Basée à Anglet, la brigade armant la Vedette Côtière de Surveillance Maritime (VCSM) Adour, de la Gendarmerie maritime, opère dans les eaux côtières entre Arcachon et Hendaye. Elle a en charge la surveillance d’une circonscription de 175 kilomètres de façade maritime, frontalière avec l’Espagne et bordant les départements des Pyrénées Atlantiques et des Landes.
Partie intégrante de la Gendarmerie, mais placés pour emploi auprès du chef d’état-major de la Marine nationale, les gendarmes maritimes, au nombre aujourd’hui de 1068, disposent pour mémoire des mêmes prérogatives que leurs homologues terrestres, avec en plus des spécificités liées au monde de la mer.

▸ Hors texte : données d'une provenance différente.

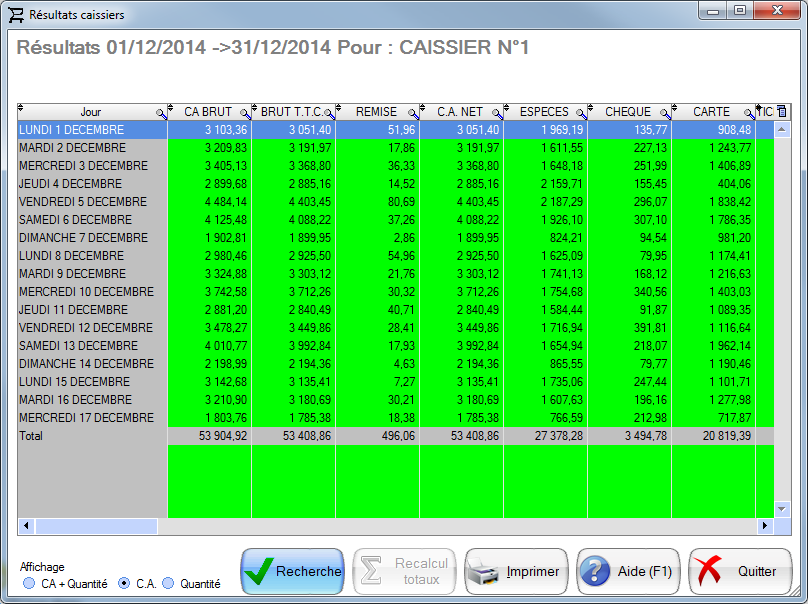Click the application icon in the title bar
This screenshot has height=604, width=808.
click(x=17, y=14)
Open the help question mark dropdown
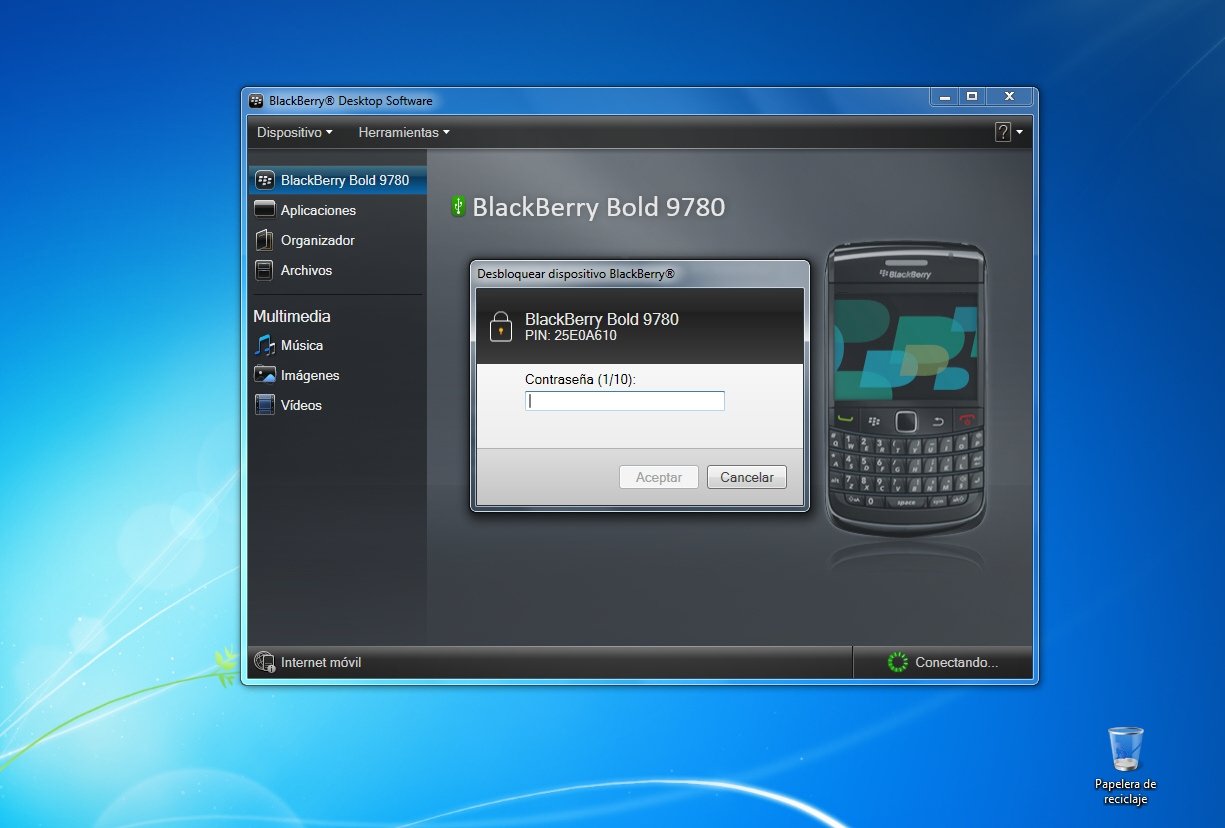The image size is (1225, 828). (x=1008, y=132)
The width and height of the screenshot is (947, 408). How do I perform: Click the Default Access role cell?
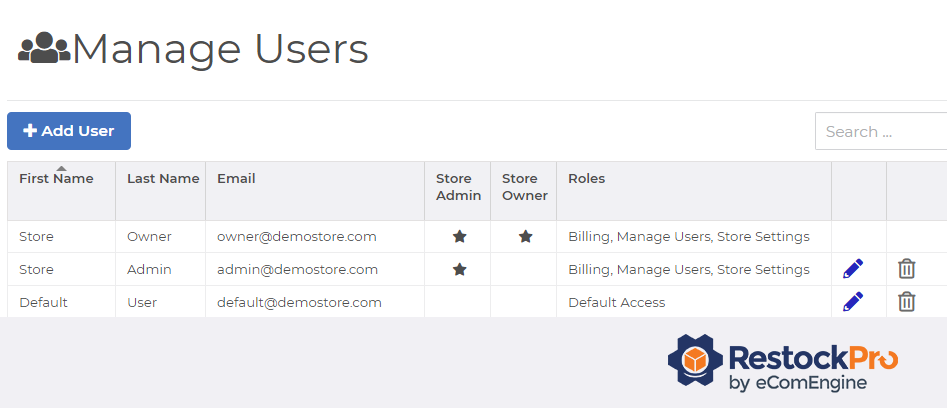pyautogui.click(x=616, y=302)
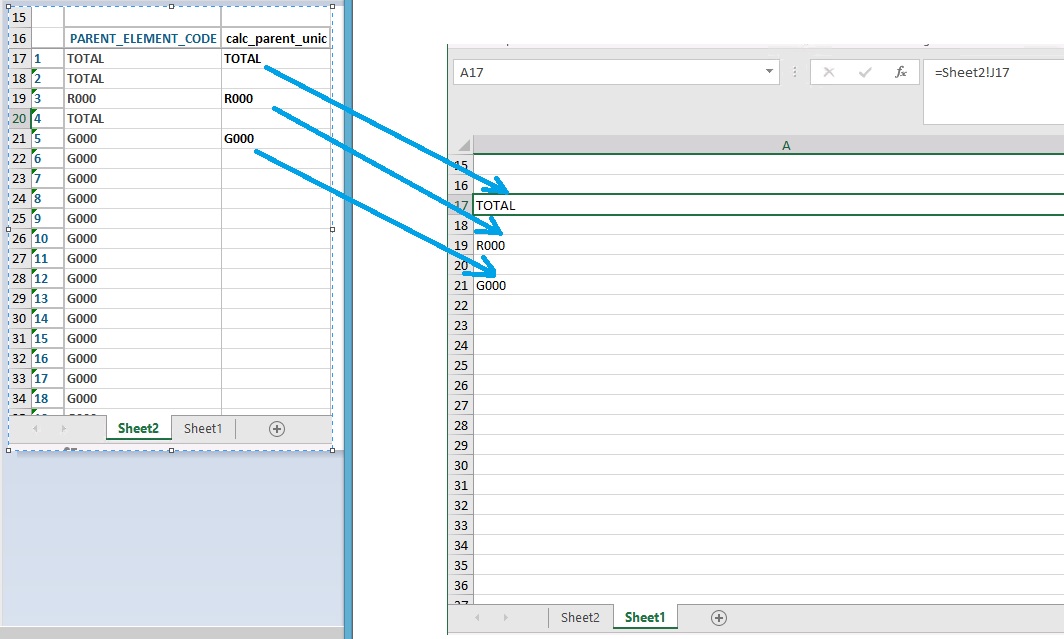
Task: Click the Enter checkmark in formula bar
Action: (x=865, y=73)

Dans le cadre de la défense maritime du territoire, qui a d’ailleurs vu son rôle se renforcer suite aux attentats perpétrés en France, la Gendarmerie assure des missions variées, allant de la protection des emprises de la Marine nationale à la sûreté portuaire, en passant par le renseignement des autorités administratives, la surveillance et le contrôle de la navigation maritime, la sécurité, la protection des ressources halieutiques et de l’environnement marin, la lutte contre toutes les formes de criminalité, ainsi que la police judiciaire. Ses activités la conduisent en particulier à s’intéresser aux navires et à leur rôle d’équipage quel que soit leur tonnage ou leur statut mais aussi aux aquaculteurs, aux plongeurs sous-marins, ou encore aux jets skis et aux braconniers.
Forte d’un équipage de 8 hommes, la VCSM est sous les ordres de la compagnie de Lorient, elle-même placée sous l’autorité du Groupement de l’Atlantique basé à Brest.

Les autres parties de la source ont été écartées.